55 To make Plague water.
Take Rue, Agremony, Wormwood, Selandine, Red Sage,
Balm, Mugwort, Dragons, Fetherfew, Burnett, Sorril,
Tormentil, Scordium, Cardus-Benidictus, Dittanter, Bittany, Mary-
-golds, Scabius, Peniroyal, of Each half a pound, Rosemary
one pound, a quarter of a pound of Angellico leaves, a good
quantity of Elingcompane roots: Cowslips, Marygolds, Burage
Clovegilly flowers, of each a good quantity, Anniseeds & Corrander
of each 2 ounces, strip and pick all your herbs, then cut them
very small and put them in a vessell close cover’d, put to them​
3 Gallons of sack or white wine and 2 quarts of Brandy
stirr it 2 or 3 times a day for 2 or 3 days together, then
distill them in a Cold Still or Limback.

Unfortunately, I can’t test this recipe for you.* Even if I could correctly identify, purchase, or forage for these herbal ingredients, I don’t have distilling equipment – a cold still or an alembic – at home. I also cannot recommend that you prepare this recipe yourself as a number of the ingredients are now known to be toxic. For example, “Peniroyal” or Pennyroyal, an herb that I’ve seen listed in many medicinal recipes, causes liver damage.

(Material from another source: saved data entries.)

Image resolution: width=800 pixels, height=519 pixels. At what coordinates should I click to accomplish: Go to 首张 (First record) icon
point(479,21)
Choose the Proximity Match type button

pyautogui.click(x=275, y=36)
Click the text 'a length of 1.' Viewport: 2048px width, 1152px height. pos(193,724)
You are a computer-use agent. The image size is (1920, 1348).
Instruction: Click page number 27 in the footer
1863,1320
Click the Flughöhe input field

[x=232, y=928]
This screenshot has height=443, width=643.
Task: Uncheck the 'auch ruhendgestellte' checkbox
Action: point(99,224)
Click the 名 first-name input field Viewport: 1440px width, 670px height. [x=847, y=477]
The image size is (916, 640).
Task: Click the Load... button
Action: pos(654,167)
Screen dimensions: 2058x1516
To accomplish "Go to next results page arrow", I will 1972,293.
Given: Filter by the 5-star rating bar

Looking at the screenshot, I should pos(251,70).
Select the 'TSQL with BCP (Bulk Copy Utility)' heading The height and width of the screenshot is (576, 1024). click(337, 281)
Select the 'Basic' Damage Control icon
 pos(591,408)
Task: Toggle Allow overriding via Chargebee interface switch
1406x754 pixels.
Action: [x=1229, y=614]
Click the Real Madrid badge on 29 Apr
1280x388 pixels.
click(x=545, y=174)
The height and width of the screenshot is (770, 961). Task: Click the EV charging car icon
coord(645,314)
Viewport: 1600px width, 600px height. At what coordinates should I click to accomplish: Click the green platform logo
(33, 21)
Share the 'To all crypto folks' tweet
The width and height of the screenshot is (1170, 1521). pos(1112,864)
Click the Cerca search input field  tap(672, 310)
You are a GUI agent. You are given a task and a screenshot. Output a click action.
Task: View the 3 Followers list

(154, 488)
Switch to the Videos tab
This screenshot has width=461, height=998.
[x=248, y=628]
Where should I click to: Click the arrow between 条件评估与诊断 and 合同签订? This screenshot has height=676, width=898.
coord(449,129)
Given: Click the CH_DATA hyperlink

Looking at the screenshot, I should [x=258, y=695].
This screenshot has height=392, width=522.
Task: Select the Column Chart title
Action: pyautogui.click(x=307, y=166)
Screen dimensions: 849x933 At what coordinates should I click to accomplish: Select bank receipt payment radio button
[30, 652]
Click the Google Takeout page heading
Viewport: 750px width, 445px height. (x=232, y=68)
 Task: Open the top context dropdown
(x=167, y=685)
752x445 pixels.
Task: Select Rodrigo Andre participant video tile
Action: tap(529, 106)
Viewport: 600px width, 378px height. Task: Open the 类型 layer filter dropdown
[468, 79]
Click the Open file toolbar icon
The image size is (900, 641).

Ultimately, recipes for “Plague Water” offer us an insight into the medical landscape of early modern England. In times of sickness and in health, households would collect medicinal recipes from members of their local and extended social networks seeking out efficacious cures for immediate use or future preparation.** Households would consult printed texts, such as Nicholas Culpeper’s ground-breaking English Physitian published in 1652 to seek out medical information (this page includes a list of plants mentioned in Culpeper’s book). Household members would gather herbs, purchase ingredients, and distill healing waters in the home. My students are often surprised (and intrigued!) to learn that family members would, essentially, test new medicines on their sick relatives. Indeed, recipe manuscripts are a unique repository of medical practice within the household in times of plague and prosperity.

*If, however, you find yourself in Minnesota, you might be able to taste some Plague Water made in a collaboration between Tattersall Distilling, Minneapolis Institute of Art (Mia) and the Wangensteen Historical Library of Biology and Medicine at the University of Minnesota.

** My discussion of recipe collection practices here draws on Elaine Leong’s recent monograph Recipes and Everyday Knowledge: Medicine, Science, and the Household in Early Modern England (Chicago, 2018).

I’d like to thank Joseph Malcomson for the helpful discussion of Nicholas Culpeper and medicinal plants that shaped the final form of this post.